Human-Machine Interaction - Evaluation View - Measurement - Example1

    Attention : Script is not a complete representation of the oral lecture !!! 
Script is not yet completely finished !!!

AUTHOR: Gerd D´┐Żen-Henisch
EMAIL: doeben_at_fb2.fh-frankfurt.de

Evaluation View - Measurement - Exercise 1

After a first introduction the students have run a first observation experiment (cf.  Exercise Nr.1 ).   Here we will discuss the results of the experiment.

Cigaret Machine - Ease of Use

In one experiment a student has observed the handling of 5 different cigaret machines. Every machine M had its own user interface (UI) which could be characterized by some observable properties (P). The user has tried every machine and after his trial he had to express his 'feeling about the handling' with a number (n) between 1 and 10. The number was interpreted as a 'degree of  the Ease of Use'. '1' was a label for the smallest degree of Ease of Use  and '10' was interpreted as the highest. 

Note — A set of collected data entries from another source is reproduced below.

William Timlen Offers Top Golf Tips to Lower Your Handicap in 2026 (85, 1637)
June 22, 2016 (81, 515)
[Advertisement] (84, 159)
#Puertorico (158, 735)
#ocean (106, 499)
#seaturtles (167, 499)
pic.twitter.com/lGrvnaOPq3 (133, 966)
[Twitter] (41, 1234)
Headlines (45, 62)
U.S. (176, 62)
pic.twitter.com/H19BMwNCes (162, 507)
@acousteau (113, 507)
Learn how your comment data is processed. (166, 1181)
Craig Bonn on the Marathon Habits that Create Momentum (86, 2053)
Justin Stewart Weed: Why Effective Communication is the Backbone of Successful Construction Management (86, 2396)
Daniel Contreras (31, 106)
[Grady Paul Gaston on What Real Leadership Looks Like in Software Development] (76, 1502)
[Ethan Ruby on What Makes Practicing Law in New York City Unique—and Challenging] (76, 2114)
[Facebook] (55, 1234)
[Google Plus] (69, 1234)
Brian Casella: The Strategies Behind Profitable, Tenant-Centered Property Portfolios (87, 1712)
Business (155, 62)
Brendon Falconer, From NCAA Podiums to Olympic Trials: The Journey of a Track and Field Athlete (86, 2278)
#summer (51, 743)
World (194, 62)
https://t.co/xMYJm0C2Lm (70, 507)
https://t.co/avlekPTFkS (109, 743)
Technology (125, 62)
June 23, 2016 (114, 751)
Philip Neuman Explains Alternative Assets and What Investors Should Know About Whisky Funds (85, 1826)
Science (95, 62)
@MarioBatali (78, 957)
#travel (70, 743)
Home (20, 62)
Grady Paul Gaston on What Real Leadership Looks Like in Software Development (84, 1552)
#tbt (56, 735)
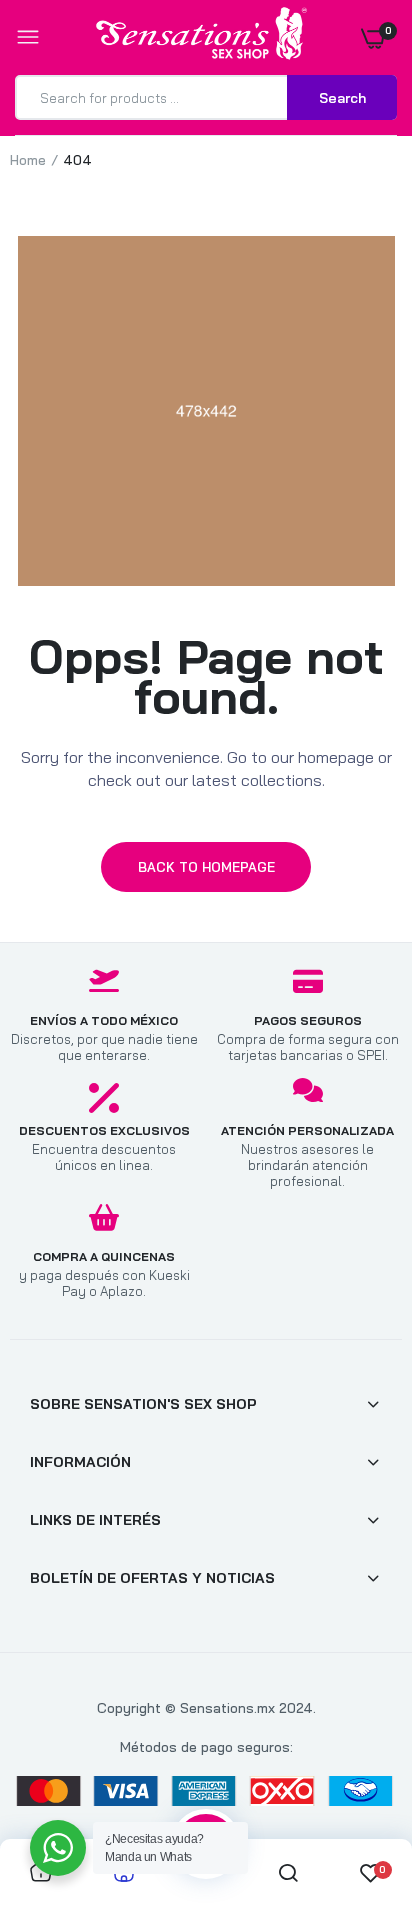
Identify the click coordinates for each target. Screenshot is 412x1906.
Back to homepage (206, 867)
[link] (357, 1781)
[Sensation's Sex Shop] (201, 37)
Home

With regard to the presupposed theoretical framwork of measuring we can say that the target object (TO)  were the feeling of the subject correlated with a  sequence of interactions with  the user interface of the cigaret machine. The reference object (RO) was a finite set of numerals  [1,10] with the interpretation, that these numerals represent the beginning of the sequence of integers and that therefore the numerals can be handled like integers, also with regard to the ordering relation '<'.  Thus it is assumed that  the subject of an experiment is interacting with the usert interface and while he is perceiving this user interface  he has certain feelings which are interpreted as representations of the theoretical term 'Ease of Use'.  It is furthermore assumed that these feelings have different kinds of 'intensities' which can be related by the subject to a numeral as part of a finite set, which can be ordered with regard to the represented intensities. Thus, if the subject 'feels very bad' during a sequence of interactions then he can label this feeling e.g. with the numerl '3'.  If he feels 'very good' he can perhaps label this feeling with the numeral '9'. Empirically the subject will rate the label '9' 'higher' than the label '3', i.e. 3 <e 9.  With such a procedure it is possible to rank order all the tested machines with regard to the term 'Ease of Use'.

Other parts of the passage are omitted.